JOMBANG – Di balik petaka pandemi Covid 19, ada yang diam-diam mendulang rejeki. Dia adalah Kusaini, seorang pemahat peti mati untuk korban Covid 19 di Kabupaten Jombang.
Di rumahnya Dusun Mojoroto, Desa Mojowangi, Kecamatan Mojowarno, pria berusia 66 tahun ini tekun membuat peti mati. Balok kayu berukuran besar dibelah menjadi beberapa bagian sebelum dipahat berbentuk persegi. Satu balok kayu bisa menjadi beberapa peti beragam ukuran.

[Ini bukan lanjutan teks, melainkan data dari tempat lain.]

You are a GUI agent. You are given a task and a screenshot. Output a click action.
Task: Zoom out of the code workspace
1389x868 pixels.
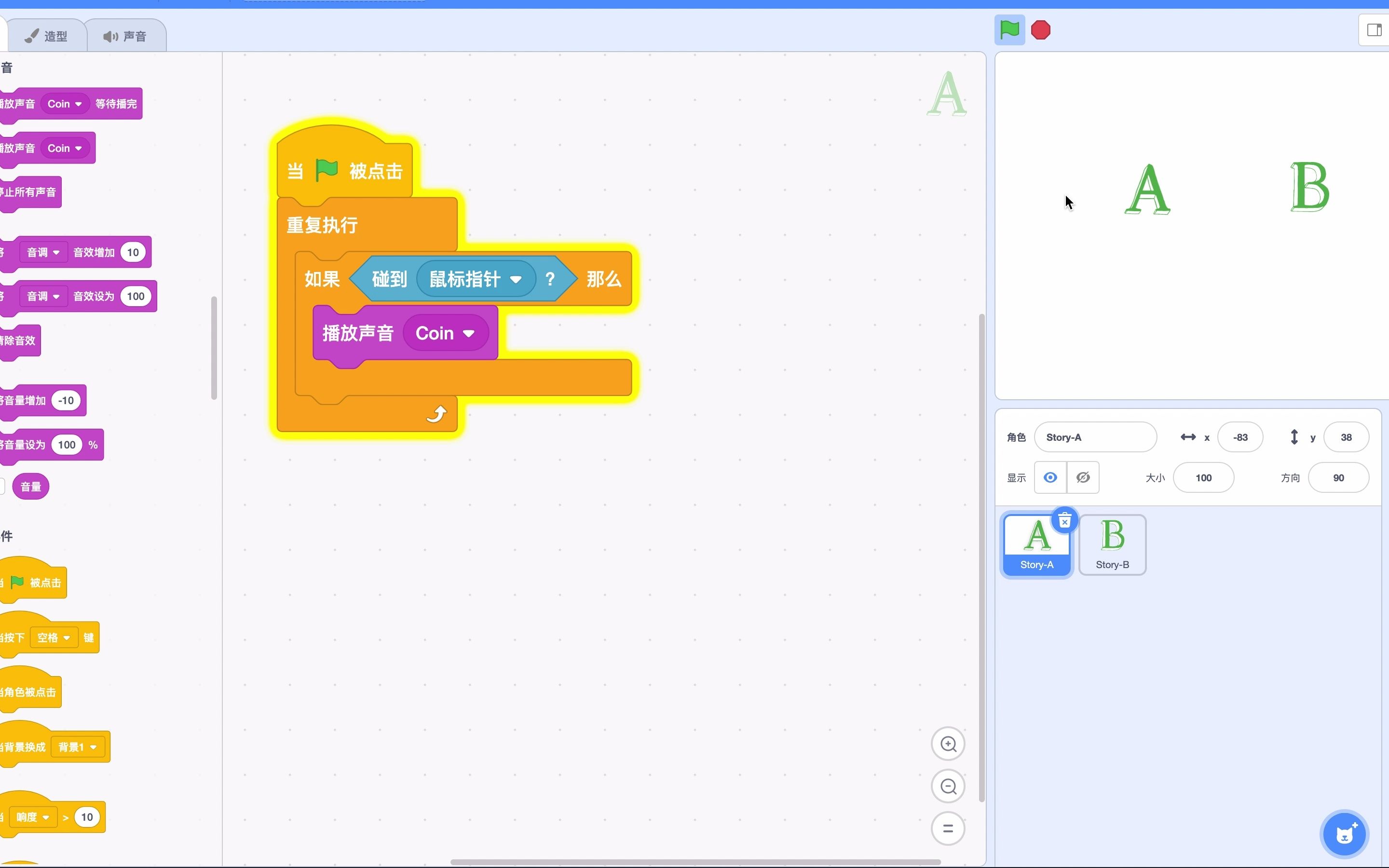pyautogui.click(x=948, y=787)
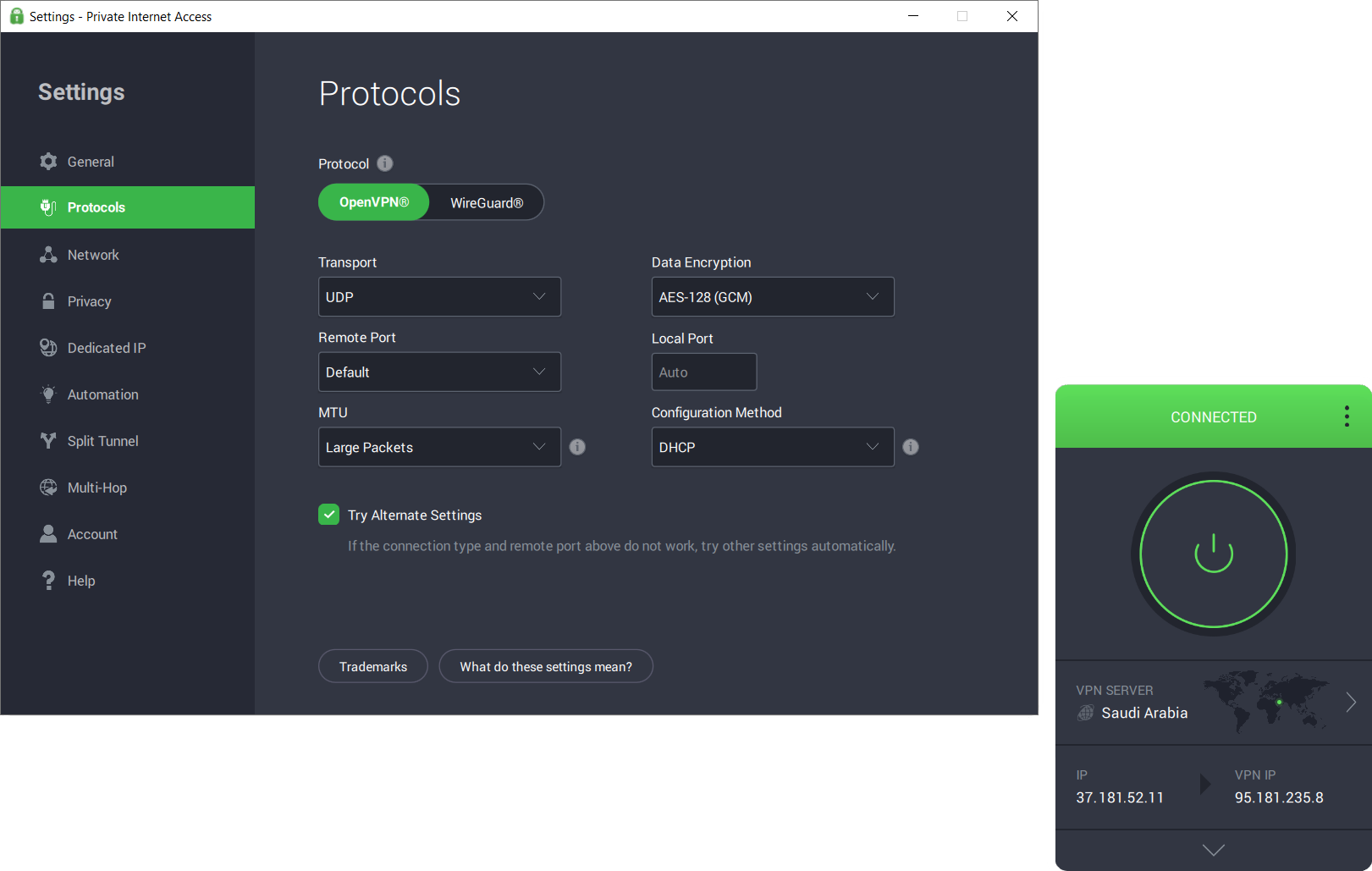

Sejak pandemi Covid 19 menggila, profesi yang ditekuni Kusaini selama bertahun-tahun ini mendadak banjir order. Keahliannya membuat peti mati dibutuhkan banyak orang untuk menguburkan korban keganasan virus asal Wuhan.
“Biasanya siang kita membuat sore langsung diambil. Ini karena tingginya kebutuhan peti mati,” ujar Khusairi kepada Bacaini.id, Rabu 16 Desember 2020.
Sebelum pandemi berlangsung, bengkel milik Kusaini hanya melayani pemesanan peti mati untuk umat Kristiani di sekitar desanya. Namun seiring naiknya jumlah korban meninggal selama pandemi, pemesanan peti mati datang dari rumah sakit di Jombang dan Mojokerto.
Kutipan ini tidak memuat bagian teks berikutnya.